Menurut Gde Sudibya, sebagai Gusdurian, pengikut setia pemikiran Gus Dur, Prof.Machfud sangat paham akan kekuasaan dan jebakan kekuasaan, serta basis etika moral dalam berpolitik.
Dikatakan, untuk tegaknya “fairness”, etika publik dan proses pemilu yang jurdil, seharusnya Prabowo juga mundur sebagai Menhan, Gibran juga mundur sebagai Wali Kota Solo.
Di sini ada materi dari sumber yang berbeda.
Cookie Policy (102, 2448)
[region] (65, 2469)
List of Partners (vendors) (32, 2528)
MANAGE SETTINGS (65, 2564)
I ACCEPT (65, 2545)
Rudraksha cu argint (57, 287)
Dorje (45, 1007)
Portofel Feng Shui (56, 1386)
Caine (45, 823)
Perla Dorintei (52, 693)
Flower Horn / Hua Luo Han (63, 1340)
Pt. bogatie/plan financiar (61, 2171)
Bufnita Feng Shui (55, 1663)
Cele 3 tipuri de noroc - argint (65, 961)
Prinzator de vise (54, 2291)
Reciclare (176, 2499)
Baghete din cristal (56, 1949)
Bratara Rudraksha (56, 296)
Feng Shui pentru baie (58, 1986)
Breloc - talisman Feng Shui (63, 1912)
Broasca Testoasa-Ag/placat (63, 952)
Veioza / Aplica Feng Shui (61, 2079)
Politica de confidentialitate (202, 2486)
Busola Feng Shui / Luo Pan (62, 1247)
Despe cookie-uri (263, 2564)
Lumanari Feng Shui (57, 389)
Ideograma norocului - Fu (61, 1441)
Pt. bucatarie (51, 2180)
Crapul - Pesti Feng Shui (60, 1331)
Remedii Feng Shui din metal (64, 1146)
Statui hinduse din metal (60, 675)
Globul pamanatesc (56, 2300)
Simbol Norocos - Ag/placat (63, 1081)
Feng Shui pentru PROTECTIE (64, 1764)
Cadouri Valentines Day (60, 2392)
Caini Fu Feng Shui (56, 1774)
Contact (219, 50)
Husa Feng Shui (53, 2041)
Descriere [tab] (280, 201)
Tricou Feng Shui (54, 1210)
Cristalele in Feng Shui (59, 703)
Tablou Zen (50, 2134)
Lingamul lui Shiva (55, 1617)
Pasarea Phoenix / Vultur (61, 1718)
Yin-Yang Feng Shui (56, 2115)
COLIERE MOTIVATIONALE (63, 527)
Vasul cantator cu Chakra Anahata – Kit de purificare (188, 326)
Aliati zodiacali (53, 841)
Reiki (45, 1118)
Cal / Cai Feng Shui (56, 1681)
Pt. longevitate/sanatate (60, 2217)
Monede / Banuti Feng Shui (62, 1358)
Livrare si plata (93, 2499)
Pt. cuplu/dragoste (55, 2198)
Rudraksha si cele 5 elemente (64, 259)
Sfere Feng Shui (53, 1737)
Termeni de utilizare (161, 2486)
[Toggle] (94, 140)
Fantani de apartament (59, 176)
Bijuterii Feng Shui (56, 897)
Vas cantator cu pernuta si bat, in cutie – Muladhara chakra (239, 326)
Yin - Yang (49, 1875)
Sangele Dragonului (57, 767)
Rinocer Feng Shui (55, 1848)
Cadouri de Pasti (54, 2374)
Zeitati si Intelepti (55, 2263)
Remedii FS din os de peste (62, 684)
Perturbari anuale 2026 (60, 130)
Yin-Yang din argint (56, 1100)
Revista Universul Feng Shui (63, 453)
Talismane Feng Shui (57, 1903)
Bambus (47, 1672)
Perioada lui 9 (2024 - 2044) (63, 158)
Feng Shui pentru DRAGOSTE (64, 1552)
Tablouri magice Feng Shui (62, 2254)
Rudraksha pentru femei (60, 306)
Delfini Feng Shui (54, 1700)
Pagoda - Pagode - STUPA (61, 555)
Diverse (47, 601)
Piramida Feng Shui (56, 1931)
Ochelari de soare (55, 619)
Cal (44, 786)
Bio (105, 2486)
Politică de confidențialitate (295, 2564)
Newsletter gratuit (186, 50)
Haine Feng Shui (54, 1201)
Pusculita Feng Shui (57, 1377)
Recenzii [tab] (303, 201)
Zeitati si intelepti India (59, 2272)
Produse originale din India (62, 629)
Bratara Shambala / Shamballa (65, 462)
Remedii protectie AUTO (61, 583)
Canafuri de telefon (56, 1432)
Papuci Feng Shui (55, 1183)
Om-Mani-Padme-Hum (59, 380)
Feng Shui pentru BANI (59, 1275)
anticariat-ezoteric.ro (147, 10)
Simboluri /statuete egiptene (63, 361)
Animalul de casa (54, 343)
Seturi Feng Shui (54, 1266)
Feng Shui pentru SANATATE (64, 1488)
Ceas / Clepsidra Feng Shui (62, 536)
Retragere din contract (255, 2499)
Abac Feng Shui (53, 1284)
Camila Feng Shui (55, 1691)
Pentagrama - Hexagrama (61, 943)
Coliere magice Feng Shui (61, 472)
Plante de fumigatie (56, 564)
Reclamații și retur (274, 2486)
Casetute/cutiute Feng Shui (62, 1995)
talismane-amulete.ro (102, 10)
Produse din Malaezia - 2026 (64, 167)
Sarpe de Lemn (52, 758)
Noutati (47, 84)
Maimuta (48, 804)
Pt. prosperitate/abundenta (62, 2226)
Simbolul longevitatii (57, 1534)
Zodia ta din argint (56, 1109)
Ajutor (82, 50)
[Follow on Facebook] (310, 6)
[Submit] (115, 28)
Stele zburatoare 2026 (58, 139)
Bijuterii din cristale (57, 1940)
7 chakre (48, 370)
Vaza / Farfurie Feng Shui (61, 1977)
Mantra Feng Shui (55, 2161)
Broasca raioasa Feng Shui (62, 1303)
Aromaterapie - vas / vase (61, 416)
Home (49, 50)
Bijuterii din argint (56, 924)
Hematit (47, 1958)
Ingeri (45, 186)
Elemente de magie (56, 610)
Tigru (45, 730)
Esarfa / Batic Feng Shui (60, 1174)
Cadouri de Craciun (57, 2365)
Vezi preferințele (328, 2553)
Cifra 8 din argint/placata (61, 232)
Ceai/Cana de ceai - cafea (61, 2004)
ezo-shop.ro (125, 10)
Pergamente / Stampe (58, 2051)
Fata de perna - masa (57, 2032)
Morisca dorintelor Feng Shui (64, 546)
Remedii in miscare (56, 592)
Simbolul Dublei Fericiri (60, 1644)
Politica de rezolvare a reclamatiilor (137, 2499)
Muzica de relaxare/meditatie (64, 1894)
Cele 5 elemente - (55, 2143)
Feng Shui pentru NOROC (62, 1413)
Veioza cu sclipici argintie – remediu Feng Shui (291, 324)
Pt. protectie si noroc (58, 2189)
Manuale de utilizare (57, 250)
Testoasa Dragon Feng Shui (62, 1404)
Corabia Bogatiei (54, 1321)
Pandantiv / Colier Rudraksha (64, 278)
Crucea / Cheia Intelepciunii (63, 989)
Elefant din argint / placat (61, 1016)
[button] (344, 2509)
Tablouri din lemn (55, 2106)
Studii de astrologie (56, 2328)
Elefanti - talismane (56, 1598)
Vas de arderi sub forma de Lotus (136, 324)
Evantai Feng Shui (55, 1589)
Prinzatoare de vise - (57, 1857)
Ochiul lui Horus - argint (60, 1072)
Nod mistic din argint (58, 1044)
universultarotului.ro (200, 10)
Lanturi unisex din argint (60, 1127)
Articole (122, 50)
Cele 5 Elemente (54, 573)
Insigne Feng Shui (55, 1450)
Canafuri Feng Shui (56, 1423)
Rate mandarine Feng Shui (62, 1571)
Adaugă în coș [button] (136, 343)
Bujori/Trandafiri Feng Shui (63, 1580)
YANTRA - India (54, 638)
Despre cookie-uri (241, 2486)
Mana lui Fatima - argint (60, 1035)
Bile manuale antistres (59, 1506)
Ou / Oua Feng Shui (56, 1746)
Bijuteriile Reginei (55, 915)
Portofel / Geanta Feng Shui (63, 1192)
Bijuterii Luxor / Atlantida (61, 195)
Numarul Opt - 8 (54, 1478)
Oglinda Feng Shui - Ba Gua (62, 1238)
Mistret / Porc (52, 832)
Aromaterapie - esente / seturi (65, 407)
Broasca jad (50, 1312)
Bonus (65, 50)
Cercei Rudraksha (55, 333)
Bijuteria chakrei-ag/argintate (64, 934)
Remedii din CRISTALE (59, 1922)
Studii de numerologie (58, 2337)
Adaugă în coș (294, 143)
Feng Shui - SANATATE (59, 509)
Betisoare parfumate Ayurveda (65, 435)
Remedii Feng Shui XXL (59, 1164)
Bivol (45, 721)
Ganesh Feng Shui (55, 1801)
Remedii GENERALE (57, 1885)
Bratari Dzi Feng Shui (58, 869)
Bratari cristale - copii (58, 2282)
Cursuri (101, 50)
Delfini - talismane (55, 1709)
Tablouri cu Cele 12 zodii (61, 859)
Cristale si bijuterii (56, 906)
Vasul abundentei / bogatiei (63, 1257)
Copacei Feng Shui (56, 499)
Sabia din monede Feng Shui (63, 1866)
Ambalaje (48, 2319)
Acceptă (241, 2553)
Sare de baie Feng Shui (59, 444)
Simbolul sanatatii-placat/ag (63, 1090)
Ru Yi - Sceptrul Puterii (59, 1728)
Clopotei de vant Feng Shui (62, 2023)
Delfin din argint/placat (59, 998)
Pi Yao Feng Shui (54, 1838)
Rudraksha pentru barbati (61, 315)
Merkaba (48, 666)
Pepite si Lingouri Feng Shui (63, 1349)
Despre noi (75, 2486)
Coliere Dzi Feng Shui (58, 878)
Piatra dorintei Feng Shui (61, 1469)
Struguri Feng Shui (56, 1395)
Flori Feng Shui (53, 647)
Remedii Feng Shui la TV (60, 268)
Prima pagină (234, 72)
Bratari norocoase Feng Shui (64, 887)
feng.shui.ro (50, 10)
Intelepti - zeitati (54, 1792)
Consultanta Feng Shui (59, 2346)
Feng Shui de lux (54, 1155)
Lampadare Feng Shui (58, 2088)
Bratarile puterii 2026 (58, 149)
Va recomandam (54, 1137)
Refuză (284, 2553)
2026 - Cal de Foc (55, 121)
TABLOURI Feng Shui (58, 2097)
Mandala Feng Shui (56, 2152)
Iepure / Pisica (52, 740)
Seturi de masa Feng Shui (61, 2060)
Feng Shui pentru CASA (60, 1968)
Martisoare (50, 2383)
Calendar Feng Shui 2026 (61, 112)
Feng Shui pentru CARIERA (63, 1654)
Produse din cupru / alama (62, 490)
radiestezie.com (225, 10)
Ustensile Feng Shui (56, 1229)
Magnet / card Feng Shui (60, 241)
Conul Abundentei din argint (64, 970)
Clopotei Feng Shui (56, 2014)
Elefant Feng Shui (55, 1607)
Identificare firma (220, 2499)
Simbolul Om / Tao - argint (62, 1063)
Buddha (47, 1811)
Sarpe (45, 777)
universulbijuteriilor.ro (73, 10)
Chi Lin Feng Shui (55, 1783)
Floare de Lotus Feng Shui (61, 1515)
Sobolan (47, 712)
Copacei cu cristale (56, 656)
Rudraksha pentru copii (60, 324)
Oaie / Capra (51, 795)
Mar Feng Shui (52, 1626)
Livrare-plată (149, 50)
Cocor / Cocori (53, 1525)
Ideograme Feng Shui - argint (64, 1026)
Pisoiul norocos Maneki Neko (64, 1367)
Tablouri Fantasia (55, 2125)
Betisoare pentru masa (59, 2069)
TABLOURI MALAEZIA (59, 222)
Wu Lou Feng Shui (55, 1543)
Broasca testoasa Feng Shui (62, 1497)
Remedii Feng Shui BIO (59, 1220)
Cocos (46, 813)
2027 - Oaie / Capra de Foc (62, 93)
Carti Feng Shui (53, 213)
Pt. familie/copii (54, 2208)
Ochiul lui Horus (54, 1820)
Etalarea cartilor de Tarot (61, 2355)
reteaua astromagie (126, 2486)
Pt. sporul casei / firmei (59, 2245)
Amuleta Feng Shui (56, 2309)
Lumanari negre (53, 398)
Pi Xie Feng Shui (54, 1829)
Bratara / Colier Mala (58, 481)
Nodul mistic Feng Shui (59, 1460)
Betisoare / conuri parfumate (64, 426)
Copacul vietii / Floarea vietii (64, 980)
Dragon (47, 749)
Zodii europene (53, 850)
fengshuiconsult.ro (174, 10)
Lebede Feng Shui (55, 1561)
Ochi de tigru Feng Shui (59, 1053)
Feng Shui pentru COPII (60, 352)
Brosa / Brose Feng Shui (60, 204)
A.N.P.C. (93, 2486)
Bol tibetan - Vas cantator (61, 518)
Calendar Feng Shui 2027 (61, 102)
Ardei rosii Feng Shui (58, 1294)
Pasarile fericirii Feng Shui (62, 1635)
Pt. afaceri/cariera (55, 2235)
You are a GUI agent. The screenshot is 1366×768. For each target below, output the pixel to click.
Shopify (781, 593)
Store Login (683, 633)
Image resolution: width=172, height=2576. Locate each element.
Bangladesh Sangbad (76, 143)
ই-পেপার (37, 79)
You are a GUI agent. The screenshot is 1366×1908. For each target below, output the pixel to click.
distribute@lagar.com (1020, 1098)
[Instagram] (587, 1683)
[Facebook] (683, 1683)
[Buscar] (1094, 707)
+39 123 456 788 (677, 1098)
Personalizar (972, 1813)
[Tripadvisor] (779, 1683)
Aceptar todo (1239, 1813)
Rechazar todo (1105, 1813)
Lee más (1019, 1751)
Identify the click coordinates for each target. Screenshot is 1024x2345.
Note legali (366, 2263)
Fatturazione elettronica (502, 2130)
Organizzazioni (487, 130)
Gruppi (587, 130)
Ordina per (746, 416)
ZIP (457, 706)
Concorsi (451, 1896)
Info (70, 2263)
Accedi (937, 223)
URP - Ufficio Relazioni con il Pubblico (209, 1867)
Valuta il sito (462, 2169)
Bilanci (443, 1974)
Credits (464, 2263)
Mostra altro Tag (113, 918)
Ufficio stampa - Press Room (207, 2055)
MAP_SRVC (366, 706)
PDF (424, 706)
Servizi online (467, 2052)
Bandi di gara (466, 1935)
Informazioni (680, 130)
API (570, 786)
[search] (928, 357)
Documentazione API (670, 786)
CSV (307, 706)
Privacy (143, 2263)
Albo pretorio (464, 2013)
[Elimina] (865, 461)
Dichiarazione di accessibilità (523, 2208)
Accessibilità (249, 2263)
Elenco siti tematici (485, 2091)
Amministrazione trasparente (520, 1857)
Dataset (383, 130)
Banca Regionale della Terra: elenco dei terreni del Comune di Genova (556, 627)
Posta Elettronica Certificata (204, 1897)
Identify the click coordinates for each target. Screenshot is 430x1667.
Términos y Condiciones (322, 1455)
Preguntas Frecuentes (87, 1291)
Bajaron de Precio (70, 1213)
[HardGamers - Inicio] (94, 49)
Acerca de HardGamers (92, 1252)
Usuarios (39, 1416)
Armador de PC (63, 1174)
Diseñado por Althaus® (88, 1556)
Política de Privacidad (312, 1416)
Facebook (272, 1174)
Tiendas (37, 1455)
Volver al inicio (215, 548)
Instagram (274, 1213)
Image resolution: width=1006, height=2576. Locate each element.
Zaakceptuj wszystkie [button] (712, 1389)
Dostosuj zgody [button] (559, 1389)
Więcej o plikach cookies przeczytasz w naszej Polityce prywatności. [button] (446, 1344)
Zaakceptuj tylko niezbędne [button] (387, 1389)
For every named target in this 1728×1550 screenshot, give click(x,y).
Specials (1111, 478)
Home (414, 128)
”Para menteri yang ketua partai, semestinya lebih bijak dalam kampanye, dan prilaku politiknya tidak tumpang tindih antara pejabat publik dengan politisi yang ingin meraup suara pemilih,” katanya.
Fenomena menarik, mundurnya Prof. Mahfud di Candi Bentar Pura Ulun Danu Tirtha Gangga, Seputih Banyak Lampung. Ini merupakan tempat bersejerah. Di sinilah kejujuran dan moralitas seorang negarawan dipertaruhkan.
Sebagai catatan, jumlah suara orang Bali di Lampung, pasca transmigrasi tahun 1960’an, diperkirakan sekitar 50 persen dari jumlah penduduk Lampung. Mereka, umumnya pendidikan dan ekonominya bagus, jumlah DPRD yang orang Bali di DPRD Lampung cukup significan, yang ke semuanya ada di PDI Perjuangan.
“Fakta ini menggambarkan orang Bali dimanapun mereka berada adalah kaum nasionalis yang sangat mencintai negerinya, siap membela negerinya. Dalam jargon sekarang “NKRI adalah harga mati”,” kata Gde Sudibya.
Semeton Bali di Lampung, menurut Gde Sudibya, merupakan “success story” dari keberhasilan transmigrasi, sekaligus merupakan kekuatan ethos kerja masyarakat Bali di perantauan. Hal yang sama terjadi dengan dengan masyarakat Bali di Sulawesi Tengah dan Sulawesi Tenggara.
“Hanya penduduk “diaspora” Bali di Sulawesi Tengah dan juga di Sulawesi Utara, lahir dari politik etis pemerintahan Hindia Belanda tahun 1903 – 1904. Sebagian besar dari mereka berasal dari Buleleng,” katanya.
Menurutnya, pernyataan penting Prof. Machfud disampaikan di “Madya Mandala”sebuah pura di Lampung, kembali Kita diingatkan Prof. Machfud adalah warga NU -Nahdiyin- yang mempunyai ciri kultural, nasionalis dan inklusuf. Prof.Machfud sama dengan mentor politiknya Gus Dur. (Adi Putra)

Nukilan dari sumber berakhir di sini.